PIP: Numerous studies in developed countries have revealed a higher prevalence of antibodies to Mycoplasma penetrans in homosexuals infected with HIV than in other HIV-positive and HIV-negative population groups. To confirm whether this association prevails in African countries, a cross-sectional analysis was conducted in Brazzaville, Congo, in 1993-94. Tested were 116 HIV-negative blood donors and 149 HIV-infected hospital patients. The prevalence of antibodies to M. penetrans was 13.4% in the HIV-positive and 15.5% in the HIV-negative group. Among HIV-infected patients, M. penetrans seropositivity was more frequent among patients under 30 years of age, those with CD4 lymphocyte counts below 200 cells/cu. mm, and those with CD4 lymphocyte percentages below 5%. This correlation between the prevalence of antibodies to M. penetrans and the severity of immunosuppression has been documented in studies from France and the US as well.

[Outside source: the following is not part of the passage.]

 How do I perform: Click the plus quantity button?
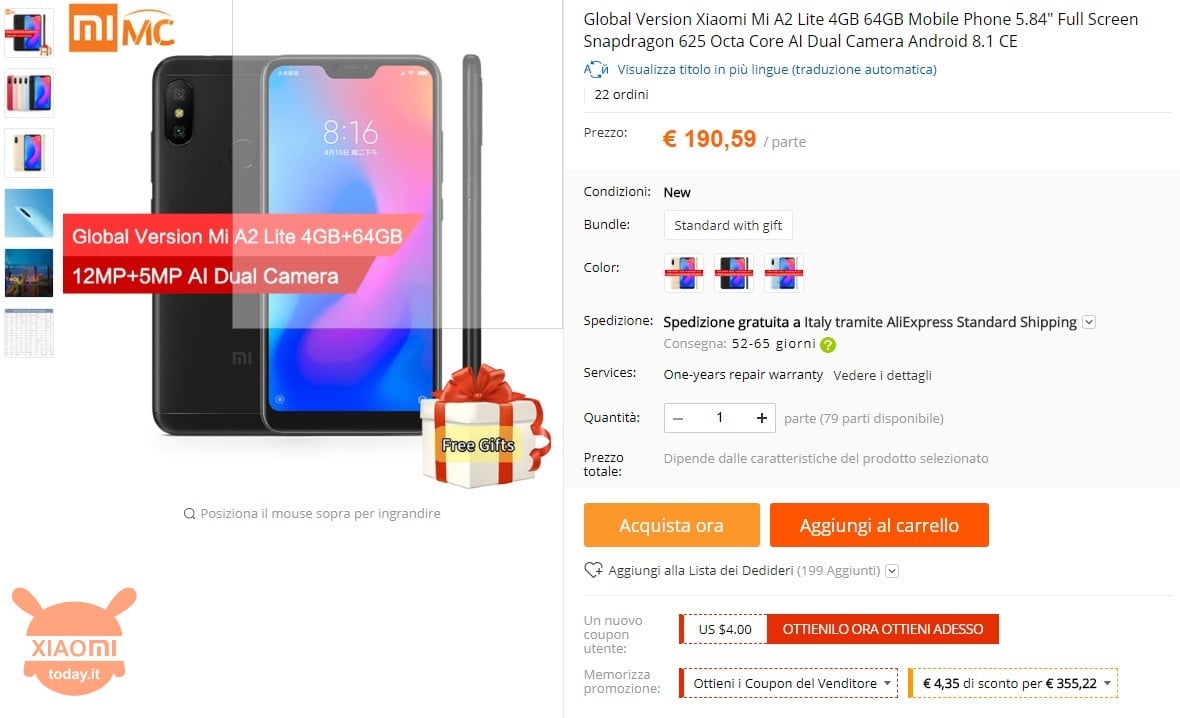[762, 418]
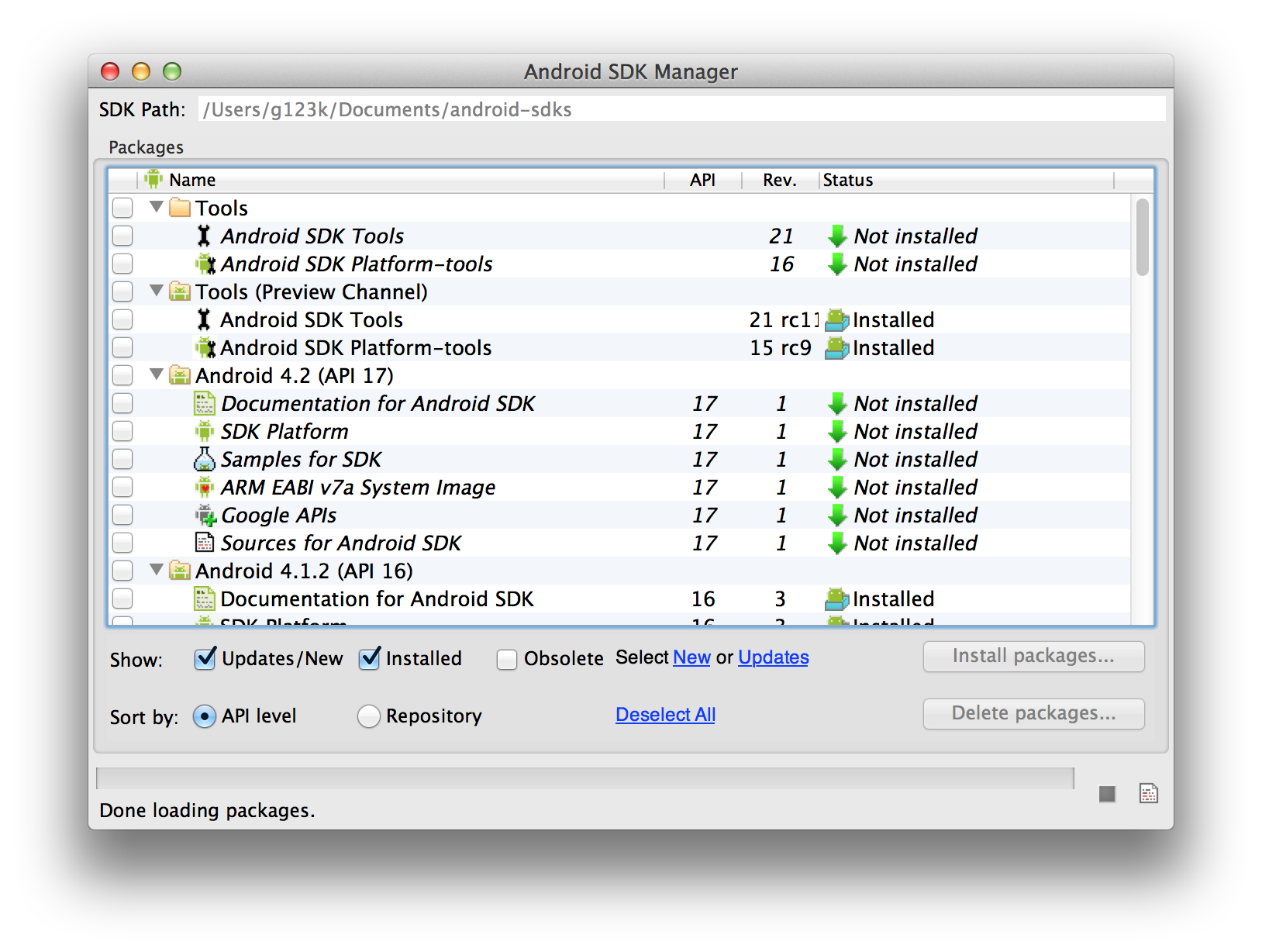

The high prevalence of antibodies to M. penetrans in the late stages of HIV infection in Western homosexuals and Congolese heterosexuals may reflect a cohort effect in which the groups most exposed to HIV at the beginning of the epidemic were also those most exposed to M. penetrans infection. It is also possible that the development of M. penetrans is due to immunosuppression or, alternatively, infection influences HIV multiplication.

Adherence, fibronectin binding, and induction of cytoskeleton reorganization in cultured human cells by Mycoplasma penetrans.

Mycoplasma penetrans adhered to cultured human cells, forming clusters that localized to specific areas of the host cell surface. Adherence and cluster formation were inhibited by anti-M. penetrans antibodies, suggesting the involvement of specific adhesin-receptor interactions. Ultrastructural studies showed that after 2 h of infection, mycoplasmas attach to and penetrate the host cell surface. M. penetrans bound selectively to immobilized fibronectin, an interaction which was not inhibited by a 70-kDa fragment containing a heparin-gelatin-binding domain of fibronectin, other matrix glycoproteins, or an RGD tripeptide, suggesting the recognition of other specific binding sites on the fibronectin molecule. A ca. 65-kDa fibronectin-binding protein of M. penetrans was eluted following Sepharose-fibronectin affinity chromatography. Confocal, light, and immunofluorescence microscopy demonstrated that the interaction of M. penetrans with target cells triggers a signal that causes recruitment of several cytoskeletal components, including tubulin and alpha-actinin, and aggregation of phosphorylated proteins. Detergent-soluble mycoplasma proteins with apparent molecular masses of 18, 28, 32, 36, 39, and 41 kDa selectively bound to glutaraldehyde-fixed HEp-2 cells. Our findings offer new insights into understanding the interaction of this human mycoplasma with host target cells.

In vitro influence of Mycoplasma penetrans on activation of peripheral T lymphocytes from healthy donors or human immunodeficiency virus-infected individuals.

Mycoplasma penetrans is a mycoplasma species newly isolated from the urine of human immunodeficiency virus (HIV)-infected individuals and presents the only case in which an association has been found between antibodies against a mycoplasma and HIV infection. To further explore the effects of M. penetrans on the immune system, we studied the influence of this mycoplasma on peripheral blood mononuclear cells (PBMCs) from healthy donors and HIV-infected individuals. M. penetrans induced, in addition to blastogenesis of PBMCs, a significant proliferative response associated with the expression of some activation markers such as CD69, HLA-DR, and CD25. This M. penetrans-dependent lymphocyte activation was observed not only in healthy donors but also in HIV-infected persons at different stages of the disease. In addition, our study revealed that both CD4+ and CD8+ T lymphocytes were responsive to M. penetrans. Interestingly, the mitogenic activity of M. penetrans was associated with mycoplasma cells but not with the supernatants of mycoplasma culture. The potent stimulating activity of M. penetrans on T lymphocytes from HIV-infected individuals is of particular interest in view of the supposed contribution of immune activation to HIV replication and disease progression.